* _Text excerpt_
━━━
A New Anti-Career Manifesto: Work Less – Be More

The Bengali Poet, Rabindranath Tagore put it this way: “God respects me when I work, but loves me when I sing.” If “singing” exemplifies the life of the soul – creative expression, meaningful sharing, circles of ritual, and all sorts of play — one may ask, “Why do we keep our nose so close to the grindstone, and just what are we working for?”

Why do most people stop making art after first grade?  Why do schools throw kids to the slaughterhouse of standardized testing by age eight? Why do people have brief flashes of poetic awakening during adolescence and then go dormant for the rest of their lives? Why have we allowed our souls to be collared and colonized by such a brutal economy? Is this really the Life that we and our loved ones were meant to live?

The Purpose of the Life Alignment and Manifestation Work (Creating the Work You Love/Alchemy of Abundance) is not to continue to beat this dead horse. It is not about perpetuating the scarcity laden myths that a good education, dream job, or a high salary will make one happy.  Rather, the “Anti” part of the “Anti-Career,” is to have the courage to honor the soul first. Make quality time and space for ritual, for being with nature, for meditation, for building community, and above all – for following the call of your heart. Then, let your work – your way of making a contribution to your community – align with this.

Scott Nearing, one of America’s great “simple living” activists framed this along the lines of “four, four, and four:” Spend four hours a day working for sustenance, four hours a day doing one’s art, and four hours a day hanging with friends. This is so simple and elegant (and Nearing did this on very little money), but how many people can even begin to approach such a life… and must you be a member of an aristocracy to do this?

A number of years ago, I met a man aptly named Caesar who ran one of the largest law firms in Florida. Caesar told me that out of the eight hundred lawyers who worked for him (with a mean salary of $450,000 a year) eighty percent of them were in chronic debt. Therefore it is not a job or a particular amount of income that will buy the time to care for the soul. Rather, it is the focused application of creative intelligence which arises when one makes a commitment to become conscious, to faith (i.e. open to abundance) and to live for something greater than socially perpetuated pettiness. This is the process of alignment, and work is only one petal on the flower of our life-offering back to the divine.
━━━
* _Information shown_

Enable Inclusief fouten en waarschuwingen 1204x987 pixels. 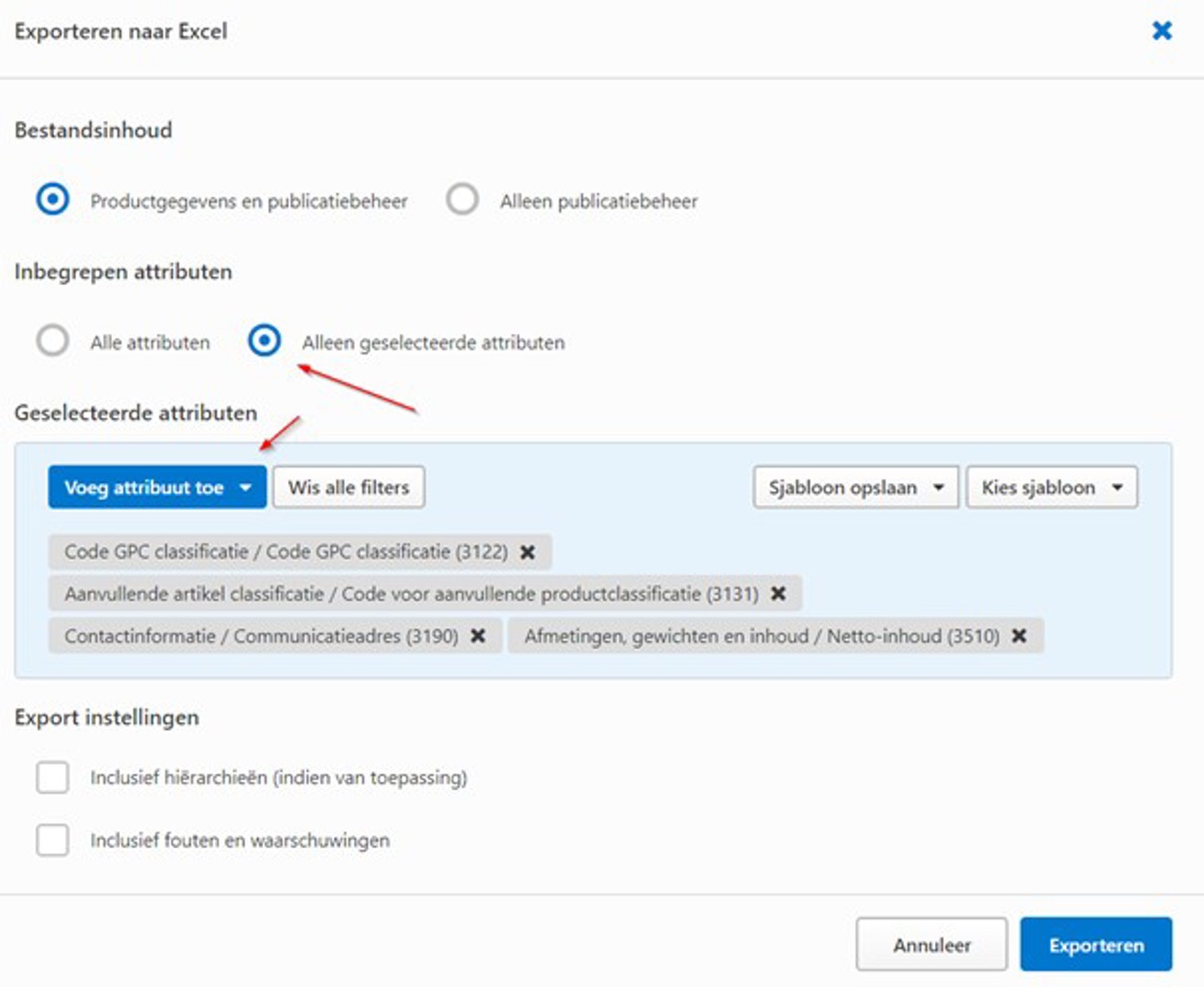pyautogui.click(x=50, y=838)
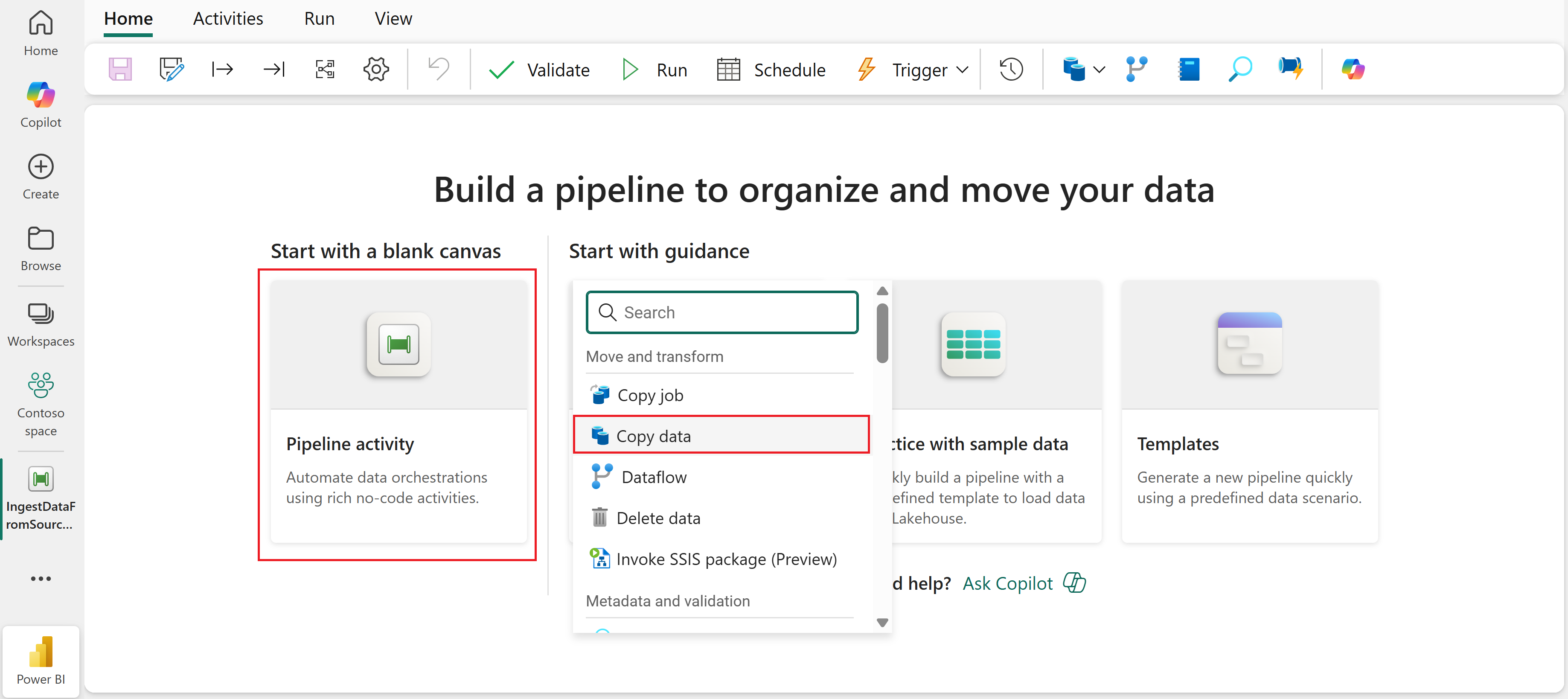Open the View tab

pyautogui.click(x=393, y=19)
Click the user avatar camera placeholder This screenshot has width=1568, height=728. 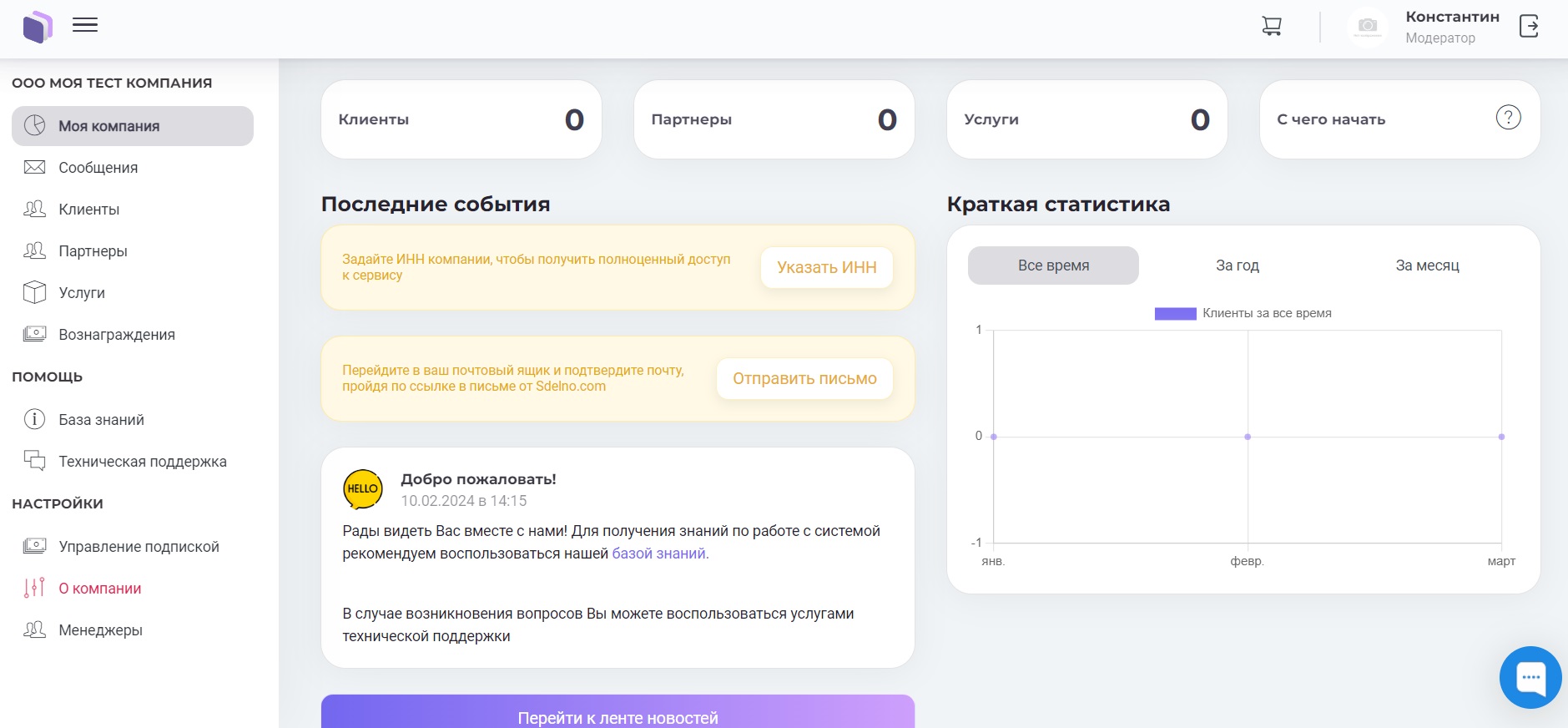[1367, 27]
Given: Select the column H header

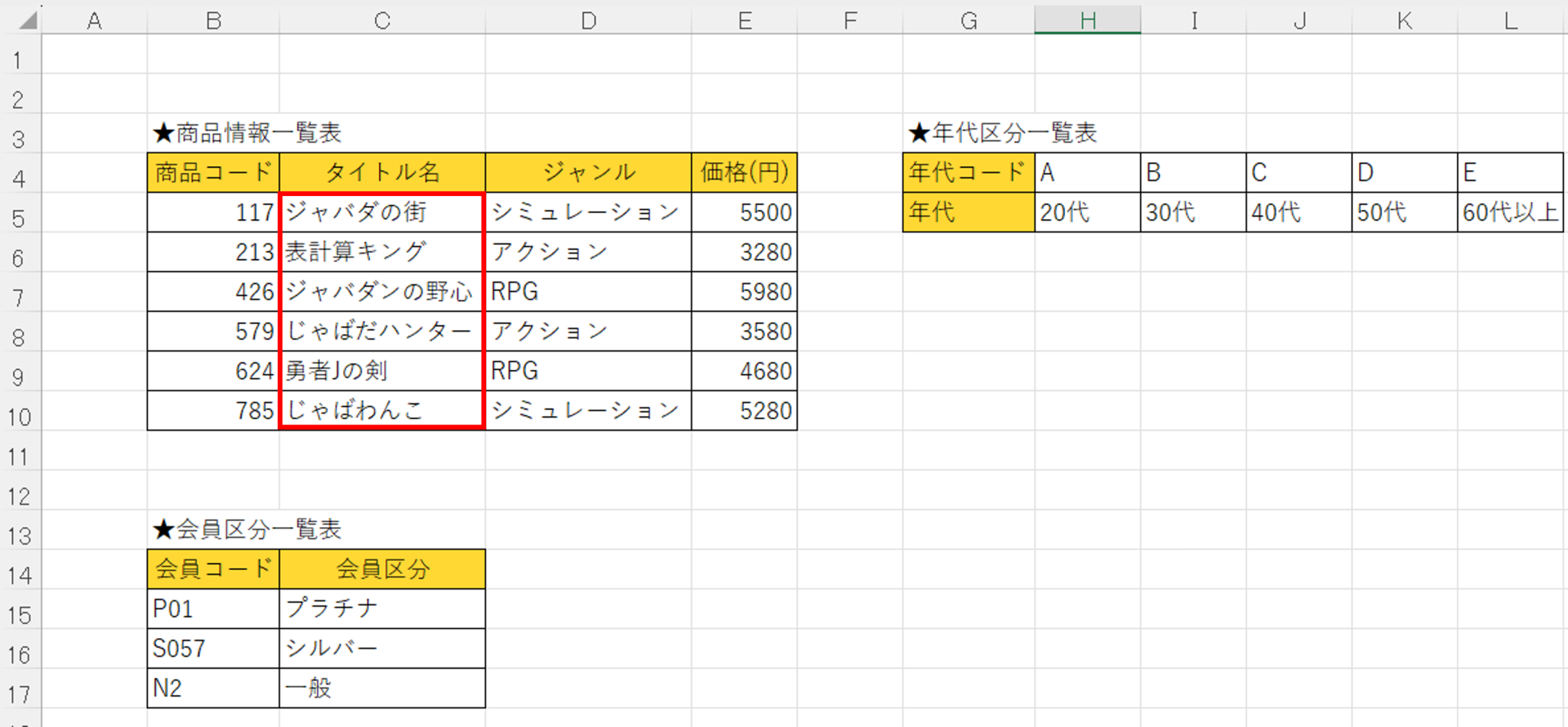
━━━
* _What to work on_
Copy the anti-career manifesto out again, beginning at the words "Why do most" and stopping after "meant to live?", and swap in "meat grinder" wherever "slaughterhouse" appears.

* _Response to this exercise_
Why do most people stop making art after first grade?  Why do schools throw kids to the meat grinder of standardized testing by age eight? Why do people have brief flashes of poetic awakening during adolescence and then go dormant for the rest of their lives? Why have we allowed our souls to be collared and colonized by such a brutal economy? Is this really the Life that we and our loved ones were meant to live?